Until Wednesday when the S&P nosedived 94 points along with the rest of the markets, investors mostly shrugged off trade disputes, rising oil prices and $200 billion worth of additional tariffs on China.

But, Forbes says, continuing to ignore such geopolitical risks is “a fundamental miscalculation in predicting the next downtown.”

According to Forbes:

Equity markets have historically struggled to reliably signal recessions. Over the last 80 years, in the final two years of a bull run, the S&P 500 has delivered an annual median return of 21%, or a cumulative 45%. In fact, the minimum cumulative return has been 30%. And the last year doesn’t end with a whimper: its minimum return has been 11%, with a median return of 21%. This late-cycle momentum explains why most investors stick with equities, even as economic fundamentals start to weaken.

Forbes cited three indicators other than relying on just equity market signals. Shown simultaneously, these three indicators signaled the last seven recessions about five to six months ahead of the crash by integrating the interplay of the business cycle, market dynamics and monetary policy.

  1. Changes in the Conference Board’s Leading Economic Index (LEI) captures the pulse of the business cycle, a strong indicator of economic health.
  2. The Shrinking spread between the 10-year and the 3-month Treasury rate, especially when it inverts.
  3. Tracking how far the Fed Funds rate is above or below the neutral rate. If the Fed Funds rate exceeds neutral, it will slow growth and trigger a recession.

Given the current levels of LEI (below), the yield curve slope and the Fed stance, it looks like the next recession won’t hit until well into 2020. But divining recessions is difficult and investors shouldn’t ignore that geopolitical tensions could derail economic growth sooner than expected.

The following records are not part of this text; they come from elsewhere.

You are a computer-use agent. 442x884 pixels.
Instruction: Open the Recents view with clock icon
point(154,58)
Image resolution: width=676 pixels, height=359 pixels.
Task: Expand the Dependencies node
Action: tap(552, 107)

Domestic weakness are amplified by negative exogenous shocks, weakening economies, and the ongoing trade disputes and the risk of rising oil prices are significant threats markets have mostly been shrugging off. But that should change the longer the U.S.-China dispute wages on.

The fear, according to Forbes, is China will eventually will start enacting penalties on U.S. companies based in China, boycotting U.S. products or withholding essential products to disrupt production. The longer the tariffs are in effect, the more likely inflation will become a serious problem, forcing the Fed to continue raising its interest rate.

The U.S.-Iran situation is another geopolitical risk that will likely cause gas prices to rise even further. Iran can also disrupt Iraq’s oil supply and interfere in regional shipping, and the combination of a restrictive Fed and lower oil supply can usher in a recession.

The U.S. could also overplay its hand with China. The heavy handedness the Trump administration used to renegotiate NAFTA won’t work with China.

The rise of populism, less support for free trade and demands for closed borders is upending the post-WWII structure. As nationalism rises so does geopolitical uncertainty. The next recession could be triggered by this new abrasion and may happen sooner than we think.